ZDNet’s David Berlind has started to compile a Del.icio.us list of examples of ‘DRM train wrecks’, i.e. situations where the use of DRM has a distasteful corollary for consumers unaware of what they’re getting themselves into.
“Most people don’t realize how much they’re giving up when they consciously or sub-consciously use solutions that depend on [DRM]. I get a lot of email that accuses me of being a Chicken Little that overblows the situation by saying the sky is falling. Well, the sky is falling and if those folks want to live in denial, that’s their problem.”
Some of the examples are more straightforward cases of sloppily designed DRM implementations leading to security problems, such as the Sony Rootkit case; examples of ‘DRM switcheroo’ (what I’ve previously called feature deletion or external control on this blog) also abound.

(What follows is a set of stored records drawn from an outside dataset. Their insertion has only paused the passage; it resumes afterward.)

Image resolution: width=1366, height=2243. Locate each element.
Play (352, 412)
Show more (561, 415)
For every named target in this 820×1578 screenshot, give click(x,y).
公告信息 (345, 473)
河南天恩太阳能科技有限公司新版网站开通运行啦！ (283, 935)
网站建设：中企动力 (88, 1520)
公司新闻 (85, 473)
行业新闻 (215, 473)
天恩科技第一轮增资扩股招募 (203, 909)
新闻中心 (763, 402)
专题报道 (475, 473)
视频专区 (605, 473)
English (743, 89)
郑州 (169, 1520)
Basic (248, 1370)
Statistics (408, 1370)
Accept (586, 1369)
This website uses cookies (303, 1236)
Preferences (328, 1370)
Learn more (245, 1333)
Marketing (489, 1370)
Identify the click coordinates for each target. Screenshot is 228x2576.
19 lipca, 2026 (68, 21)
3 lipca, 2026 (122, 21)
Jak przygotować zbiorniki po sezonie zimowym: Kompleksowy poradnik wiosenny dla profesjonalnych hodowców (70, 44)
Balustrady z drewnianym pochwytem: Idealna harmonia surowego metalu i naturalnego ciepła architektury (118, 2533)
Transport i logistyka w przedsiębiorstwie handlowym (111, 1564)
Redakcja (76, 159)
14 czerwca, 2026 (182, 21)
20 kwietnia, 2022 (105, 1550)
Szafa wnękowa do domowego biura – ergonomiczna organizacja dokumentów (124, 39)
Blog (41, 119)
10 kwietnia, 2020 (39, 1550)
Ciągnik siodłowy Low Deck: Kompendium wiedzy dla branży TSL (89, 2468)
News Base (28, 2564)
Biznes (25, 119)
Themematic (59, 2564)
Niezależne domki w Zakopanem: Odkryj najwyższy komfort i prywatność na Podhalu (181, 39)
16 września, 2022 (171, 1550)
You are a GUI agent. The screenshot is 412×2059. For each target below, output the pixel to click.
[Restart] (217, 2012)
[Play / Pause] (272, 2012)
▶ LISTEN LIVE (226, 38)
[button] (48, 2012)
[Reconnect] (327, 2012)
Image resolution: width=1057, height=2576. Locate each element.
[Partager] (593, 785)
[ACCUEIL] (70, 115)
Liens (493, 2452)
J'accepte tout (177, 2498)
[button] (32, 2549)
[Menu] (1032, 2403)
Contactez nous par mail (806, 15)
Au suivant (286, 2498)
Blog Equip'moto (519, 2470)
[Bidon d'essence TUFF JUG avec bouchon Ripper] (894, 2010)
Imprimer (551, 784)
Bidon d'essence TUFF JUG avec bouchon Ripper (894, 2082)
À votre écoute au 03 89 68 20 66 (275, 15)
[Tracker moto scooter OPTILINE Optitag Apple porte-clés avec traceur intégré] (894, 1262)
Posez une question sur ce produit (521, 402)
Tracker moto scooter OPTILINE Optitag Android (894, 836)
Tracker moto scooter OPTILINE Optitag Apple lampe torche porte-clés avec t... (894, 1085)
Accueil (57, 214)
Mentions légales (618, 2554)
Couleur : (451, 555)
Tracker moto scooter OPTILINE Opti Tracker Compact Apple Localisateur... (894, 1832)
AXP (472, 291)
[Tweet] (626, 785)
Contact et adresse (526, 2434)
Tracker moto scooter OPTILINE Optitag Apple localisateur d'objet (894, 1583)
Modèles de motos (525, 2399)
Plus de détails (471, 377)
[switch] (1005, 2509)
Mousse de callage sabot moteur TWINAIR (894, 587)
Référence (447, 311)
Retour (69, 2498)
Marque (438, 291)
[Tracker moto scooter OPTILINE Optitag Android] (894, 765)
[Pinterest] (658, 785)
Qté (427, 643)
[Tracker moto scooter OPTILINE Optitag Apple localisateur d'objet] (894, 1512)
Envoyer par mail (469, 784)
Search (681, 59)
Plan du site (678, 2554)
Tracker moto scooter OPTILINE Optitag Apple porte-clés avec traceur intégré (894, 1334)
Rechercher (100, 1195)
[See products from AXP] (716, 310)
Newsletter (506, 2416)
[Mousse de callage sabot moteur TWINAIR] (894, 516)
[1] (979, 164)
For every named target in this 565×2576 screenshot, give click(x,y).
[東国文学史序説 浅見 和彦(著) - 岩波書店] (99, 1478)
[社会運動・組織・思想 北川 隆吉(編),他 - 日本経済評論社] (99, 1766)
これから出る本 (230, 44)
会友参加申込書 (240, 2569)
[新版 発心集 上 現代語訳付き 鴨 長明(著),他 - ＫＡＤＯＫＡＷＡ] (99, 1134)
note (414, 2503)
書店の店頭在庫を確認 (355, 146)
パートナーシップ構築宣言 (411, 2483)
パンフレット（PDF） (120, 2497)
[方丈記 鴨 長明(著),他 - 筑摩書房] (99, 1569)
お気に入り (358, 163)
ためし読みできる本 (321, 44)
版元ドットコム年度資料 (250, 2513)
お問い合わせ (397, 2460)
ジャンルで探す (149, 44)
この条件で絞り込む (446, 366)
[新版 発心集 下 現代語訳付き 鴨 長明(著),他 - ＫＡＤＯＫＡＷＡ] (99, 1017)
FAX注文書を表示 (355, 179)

Real-life anecdotes of users who have lost all their (legally acquired) music due to DRM errors or licensing changes – as I discussed in ‘Consumers’ reactions to DRM‘ – are perhaps one of the best ways of driving the message home to consumers (for example the examples discussed here).
The ‘DRM train wreck’ tag is a great initiative. I guess in time it would be good if DRM’d content acquired a stigma from consumers’ point of view, clearly seen as undesirable and worse than second-best, a format to avoid.